I have mostly only a general answer, I never read any small sample Monte Carlo studies for M-estimators.
To 1.
In many models, like M-estimators, RLM, or generalized linear models, GLM, we have only asymptotic results, except for maybe a few special cases. Asymptotic results provide conditions that the estimator is normally distributed. Given this, statsmodels defaults to using normal distribution for all models outside of the linear regression model, OLS, and similar, and chisquare instead of the F distribution for Wald tests with joint hypothesis.
There is some evidence that in many cases using the t or F distribution with appropriate choice of degrees of freedom provides a better small sample approximation to the distribution of the test statistic. This relies on Monte Carlo results and is not directly justified by the theory, as far as I know.
In the next release, and in the current development version, of statsmodels users can choose to use the t and F distribution for the results, instead of the normal and chisquare distribution.

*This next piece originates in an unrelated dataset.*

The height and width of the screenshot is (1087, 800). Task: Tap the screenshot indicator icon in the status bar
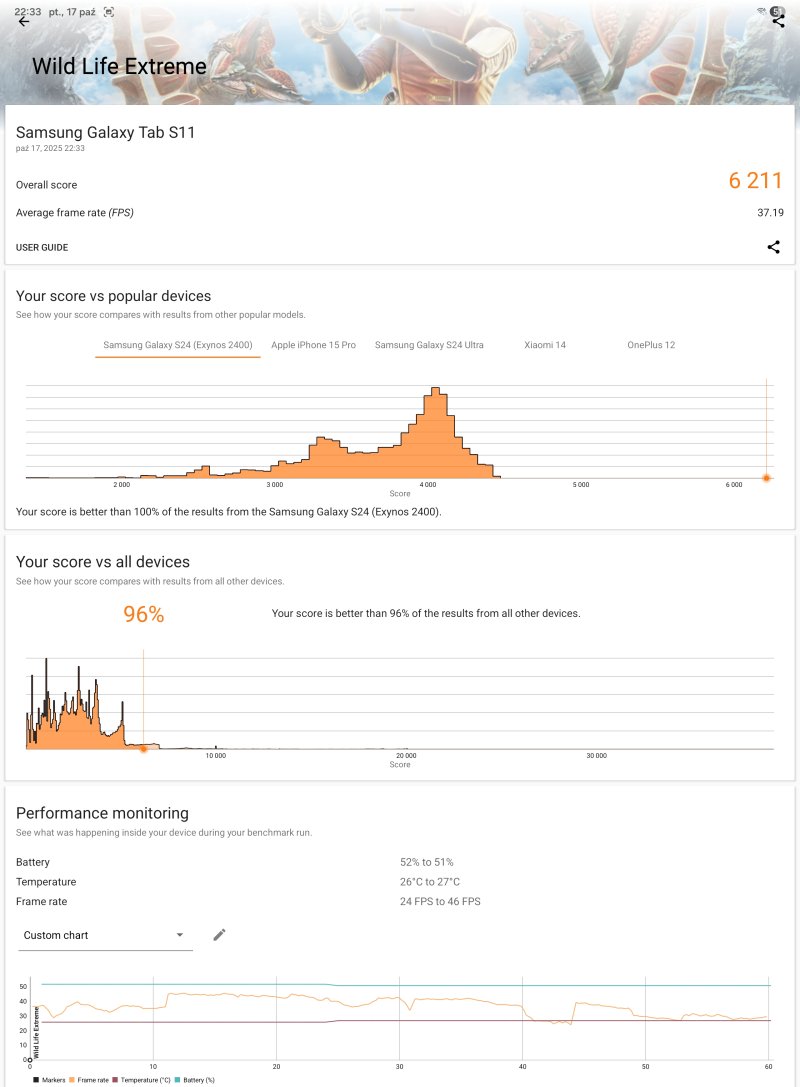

The defaults stay the same as they are now.
There are other cases where it is not clear whether the t-distribution, and which small sample degrees of freedom should be used. In many cases, statsmodels tries to follow the lead of STATA, for example in cluster robust standard errors after OLS. Another consequence is that sometimes equivalent models that are special cases of different models use different default assumptions on the distribution, both in Stata and in statsmodels.
I recently read the SAS documentation for M-estimators, and SAS is using the chisquare distribution, i.e. also the normal assumption, for the significance of the parameter estimates and for the confidence intervals.
To 2.
(see first sentence)
I think the same as for linear models also applies here. If the data is highly non-normal, then the test statistics could have incorrect coverage in small samples. This can also be the case with some robust sandwich covariance estimators. On the other hand, if we don't use heteroscedasticity or correlation robust covariance estimators, then the tests can also be strongly biased.
For robust estimation methods like M-estimators, RLM, the effective sample size also depends on the number of inliers, or the weights assigned to the observations, not just the total number of observations.
For your case, I think the z-values and the sample size are large enough that, for example, using the t-distribution would not make them much less significant. Comparing M-estimators with different norms and scale estimates would provide an additional check on the robustness on the assumption on the outliers and for the choice of robust estimator. Another cross check: Does OLS with dropped outliers (observations with small weights in the RLM estimate) give a similar answer.
Finally as general caution: The references on robust methods often warn that we should not use (outlier-)robust methods blindly. Using robust methods estimates a relationship based on "inliers". But is our discarding or down-weighting of outliers justified? Or, do we have missing non-linearities, missing variables, a mixture distribution or different regimes?